Leetcode: Decode ways

Characters can be encoded via different numbers. A -> 1, B -> 2, ..., Z -> 26. Given a string s of numbers, return the number of possible decodings. For example 12 can be decoded as A,B and as L. We can look at this problem as a recursive problem. By checking the first two characters of each string, we can see if we decode it in zero, one or two ways. It is impossible to decode a string if it starts in 0, according to the rules. In this case we can return immediately and do not need to proceed further. Next, we test if the string is at least 2 long. If this is the case we can either decode it as a single character or as two characters. The exception for two characters is that the number has to be below or equal to 26. Lastly, it is a good idea to add memoization to the algorithm and avoid performing the same operation twice.

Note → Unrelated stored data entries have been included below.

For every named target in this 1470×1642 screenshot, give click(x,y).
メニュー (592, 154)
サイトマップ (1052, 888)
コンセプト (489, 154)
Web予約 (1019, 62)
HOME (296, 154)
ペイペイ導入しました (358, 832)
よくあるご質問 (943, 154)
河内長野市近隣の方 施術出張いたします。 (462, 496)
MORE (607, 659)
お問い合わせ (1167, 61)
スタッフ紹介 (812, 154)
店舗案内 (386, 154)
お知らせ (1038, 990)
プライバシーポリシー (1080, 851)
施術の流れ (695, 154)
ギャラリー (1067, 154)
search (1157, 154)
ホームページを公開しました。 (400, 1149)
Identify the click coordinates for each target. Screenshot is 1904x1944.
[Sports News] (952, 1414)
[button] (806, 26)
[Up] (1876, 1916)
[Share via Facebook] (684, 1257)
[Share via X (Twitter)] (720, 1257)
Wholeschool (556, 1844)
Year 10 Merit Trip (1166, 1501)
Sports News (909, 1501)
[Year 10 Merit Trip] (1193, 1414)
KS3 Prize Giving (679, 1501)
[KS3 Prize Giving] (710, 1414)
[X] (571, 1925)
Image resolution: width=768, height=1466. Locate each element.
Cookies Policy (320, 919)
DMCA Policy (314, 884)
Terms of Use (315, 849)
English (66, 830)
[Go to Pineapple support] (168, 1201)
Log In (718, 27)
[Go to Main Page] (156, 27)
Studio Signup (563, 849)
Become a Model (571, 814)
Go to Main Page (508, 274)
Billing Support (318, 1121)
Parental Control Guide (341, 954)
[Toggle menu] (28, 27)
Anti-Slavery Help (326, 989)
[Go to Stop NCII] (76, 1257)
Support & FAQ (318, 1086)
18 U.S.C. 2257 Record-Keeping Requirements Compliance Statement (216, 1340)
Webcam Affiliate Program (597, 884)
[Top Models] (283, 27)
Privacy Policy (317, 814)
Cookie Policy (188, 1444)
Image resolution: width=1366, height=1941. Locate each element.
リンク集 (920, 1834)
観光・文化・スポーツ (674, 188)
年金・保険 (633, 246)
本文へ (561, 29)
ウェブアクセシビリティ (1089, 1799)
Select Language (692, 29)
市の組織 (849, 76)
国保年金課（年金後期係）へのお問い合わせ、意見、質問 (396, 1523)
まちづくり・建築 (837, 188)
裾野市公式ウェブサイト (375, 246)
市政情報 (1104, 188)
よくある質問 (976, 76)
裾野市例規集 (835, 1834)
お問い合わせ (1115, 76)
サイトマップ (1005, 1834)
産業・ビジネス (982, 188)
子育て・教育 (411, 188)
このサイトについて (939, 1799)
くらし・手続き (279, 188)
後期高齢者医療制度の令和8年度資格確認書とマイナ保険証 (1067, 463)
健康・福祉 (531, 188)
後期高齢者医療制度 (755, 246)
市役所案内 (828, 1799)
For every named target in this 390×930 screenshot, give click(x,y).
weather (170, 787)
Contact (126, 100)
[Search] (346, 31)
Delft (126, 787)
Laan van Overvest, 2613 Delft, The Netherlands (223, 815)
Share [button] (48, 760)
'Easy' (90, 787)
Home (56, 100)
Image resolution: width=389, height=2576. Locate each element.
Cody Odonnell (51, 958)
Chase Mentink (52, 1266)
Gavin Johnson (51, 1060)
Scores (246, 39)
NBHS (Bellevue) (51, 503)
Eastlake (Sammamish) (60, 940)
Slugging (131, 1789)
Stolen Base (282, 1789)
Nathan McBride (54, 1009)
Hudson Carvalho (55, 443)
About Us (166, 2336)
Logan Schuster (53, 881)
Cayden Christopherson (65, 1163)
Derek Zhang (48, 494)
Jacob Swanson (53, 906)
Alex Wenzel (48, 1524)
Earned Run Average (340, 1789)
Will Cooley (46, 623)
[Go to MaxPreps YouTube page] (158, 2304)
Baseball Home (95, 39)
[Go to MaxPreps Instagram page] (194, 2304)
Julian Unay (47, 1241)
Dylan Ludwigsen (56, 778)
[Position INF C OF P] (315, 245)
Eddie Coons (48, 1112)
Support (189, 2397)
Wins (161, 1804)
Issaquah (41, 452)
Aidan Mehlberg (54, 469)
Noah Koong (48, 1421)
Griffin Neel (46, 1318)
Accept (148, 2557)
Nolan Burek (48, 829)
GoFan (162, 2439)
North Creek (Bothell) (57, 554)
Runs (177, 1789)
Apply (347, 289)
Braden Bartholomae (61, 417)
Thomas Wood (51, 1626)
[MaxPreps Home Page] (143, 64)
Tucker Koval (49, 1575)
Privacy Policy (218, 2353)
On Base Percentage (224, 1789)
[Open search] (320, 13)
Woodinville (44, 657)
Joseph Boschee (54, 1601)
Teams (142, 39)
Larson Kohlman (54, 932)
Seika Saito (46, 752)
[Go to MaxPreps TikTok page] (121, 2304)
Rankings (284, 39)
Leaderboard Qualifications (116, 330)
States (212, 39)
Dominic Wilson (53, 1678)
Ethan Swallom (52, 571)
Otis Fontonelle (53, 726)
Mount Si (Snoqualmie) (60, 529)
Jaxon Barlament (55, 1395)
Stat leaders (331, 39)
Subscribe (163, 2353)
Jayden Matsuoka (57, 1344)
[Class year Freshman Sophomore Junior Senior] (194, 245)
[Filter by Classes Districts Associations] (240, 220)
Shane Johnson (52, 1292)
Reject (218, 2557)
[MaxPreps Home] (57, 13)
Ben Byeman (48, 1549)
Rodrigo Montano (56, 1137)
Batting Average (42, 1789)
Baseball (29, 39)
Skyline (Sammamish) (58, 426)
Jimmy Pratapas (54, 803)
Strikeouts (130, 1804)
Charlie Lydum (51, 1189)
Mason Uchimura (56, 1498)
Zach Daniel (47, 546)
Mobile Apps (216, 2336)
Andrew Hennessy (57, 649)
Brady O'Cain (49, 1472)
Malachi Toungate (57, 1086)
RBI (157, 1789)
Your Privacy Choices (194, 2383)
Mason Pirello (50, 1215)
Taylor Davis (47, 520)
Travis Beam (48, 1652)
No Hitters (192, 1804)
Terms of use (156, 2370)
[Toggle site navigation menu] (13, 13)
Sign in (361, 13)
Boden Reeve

For example if we have a string of length 4: 1-1-1-1, we can decode it as 11-... or as 1-1.... However, the number of ways the remainder can be decoded stays the same.

class Solution:
  def numDecodings(self, s: str) -> int:
    mem = {}
    def inner(s):
      if s in mem:
        return mem[s]

      if s == "":
        return 1
      
      if s[0] == '0':
        return 0
      
      if len(s) >= 2 and s[:2] <= '26':
        mem[s] = inner(s[1:]) + inner(s[2:])
        return mem[s]
      else:
        mem[s] = inner(s[1:])
        return mem[s]

    return inner(s)

if __name__ == '__main__':
  s = Solution().numDecodings
  
  print(s('11106'), 2)
  print(s('06'), 0)
  print(s('12'), 2)
  print(s('226'), 3)
  print(s("2611055971756562"), 4)

Runtime: 74 ms, faster than 8.01% of Python3 online submissions for Decode Ways. Memory Usage: 14.3 MB, less than 6.92% of Python3 online submissions for Decode Ways.